**TASK REQUIREMENTS:** Reproduce, with no changes, the lines of the records from the line containing "coordinates (1241, 760)." through the line containing "coordinates (1232, 524).", including both of those lines.

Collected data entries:
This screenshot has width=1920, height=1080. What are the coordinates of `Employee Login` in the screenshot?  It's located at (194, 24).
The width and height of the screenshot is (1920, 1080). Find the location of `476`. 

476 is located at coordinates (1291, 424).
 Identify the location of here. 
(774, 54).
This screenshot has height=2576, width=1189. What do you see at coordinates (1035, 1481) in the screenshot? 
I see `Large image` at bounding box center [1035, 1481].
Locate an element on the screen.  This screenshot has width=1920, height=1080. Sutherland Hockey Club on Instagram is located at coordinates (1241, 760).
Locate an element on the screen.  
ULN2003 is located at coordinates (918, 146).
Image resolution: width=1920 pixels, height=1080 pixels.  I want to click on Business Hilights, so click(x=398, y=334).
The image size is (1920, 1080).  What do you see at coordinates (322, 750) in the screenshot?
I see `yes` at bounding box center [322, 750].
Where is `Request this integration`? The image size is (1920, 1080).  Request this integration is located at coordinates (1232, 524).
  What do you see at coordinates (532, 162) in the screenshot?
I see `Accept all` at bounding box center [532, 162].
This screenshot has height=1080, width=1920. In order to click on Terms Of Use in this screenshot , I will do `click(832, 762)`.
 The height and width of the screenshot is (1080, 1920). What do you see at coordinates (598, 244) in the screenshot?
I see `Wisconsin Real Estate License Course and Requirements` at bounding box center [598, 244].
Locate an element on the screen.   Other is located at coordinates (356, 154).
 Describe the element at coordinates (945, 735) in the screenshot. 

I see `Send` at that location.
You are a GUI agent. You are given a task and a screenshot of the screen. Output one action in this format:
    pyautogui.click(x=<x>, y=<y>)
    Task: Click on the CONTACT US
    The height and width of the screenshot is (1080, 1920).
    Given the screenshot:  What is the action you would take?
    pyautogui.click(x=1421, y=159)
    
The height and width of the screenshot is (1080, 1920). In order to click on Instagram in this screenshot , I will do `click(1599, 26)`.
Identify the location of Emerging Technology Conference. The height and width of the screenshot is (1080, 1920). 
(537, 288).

**REPLY:**
Locate an element on the screen.  This screenshot has width=1920, height=1080. Sutherland Hockey Club on Instagram is located at coordinates (1241, 760).
Locate an element on the screen.  
ULN2003 is located at coordinates (918, 146).
Image resolution: width=1920 pixels, height=1080 pixels.  I want to click on Business Hilights, so click(x=398, y=334).
The image size is (1920, 1080).  What do you see at coordinates (322, 750) in the screenshot?
I see `yes` at bounding box center [322, 750].
Where is `Request this integration`? The image size is (1920, 1080).  Request this integration is located at coordinates (1232, 524).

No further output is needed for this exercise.